A new Android malware is affecting Android phone users in Ukraine by locking their mobile data. Called as Simplocker, the malware scans the device’s SD card or internal storage, encrypting any data files it finds there with a range of extensions, including obvious ones such as .jpg, .doc, .avi, and mp4. It then demands a ransom from them to recover their files.
The ransom message is written in Russian, with payment demanded of 260 Ukrainian hryvnias. It’s the first malware found to be encrypting data on Android phones before demanding payment to decrypt it, according to a blog post by ESET’s security intelligence team lead Robert Lipovsky.
While the malware does contain functionality to decrypt the files, we strongly recommend against paying up – not only because that will only motivate other malware authors to continue these kinds of filthy operations, but also because there is no guarantee that the crook will keep their part of the deal and actually decrypt them, Lipovsky added.

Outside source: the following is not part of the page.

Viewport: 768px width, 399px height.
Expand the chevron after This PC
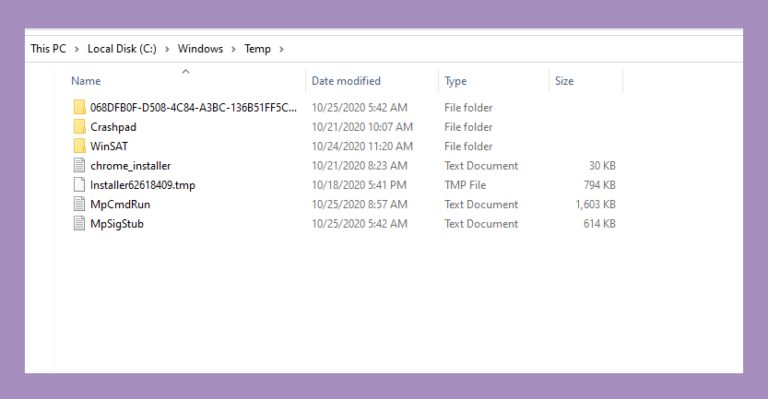click(x=77, y=49)
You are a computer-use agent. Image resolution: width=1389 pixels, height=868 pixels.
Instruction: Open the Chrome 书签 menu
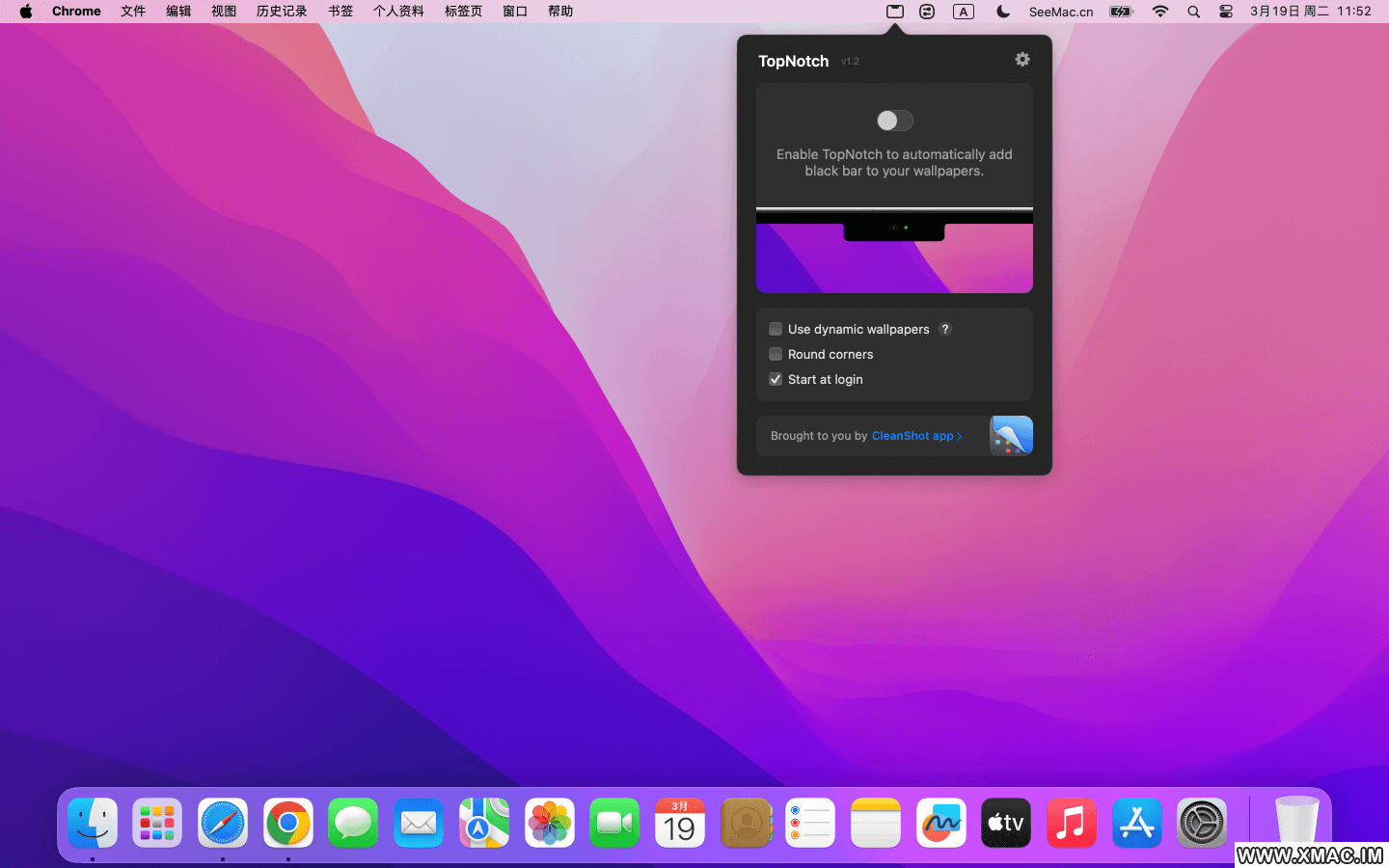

The security firm touts that Simplocker is a cryptolocker style Android virus, which has an associated C&C server hosted on a TOR domain, scrambles files on the SD cards of infected devices before demanding payment to decrypt the files. It further stated that the malware’s prevalence is currently “very low” and is until now targeting Android users in Russian-speaking countries who downloading an app called ‘Sex xionix’ from a third-party app store. Simplocker is currently restricted to Ukraine and is not widespread.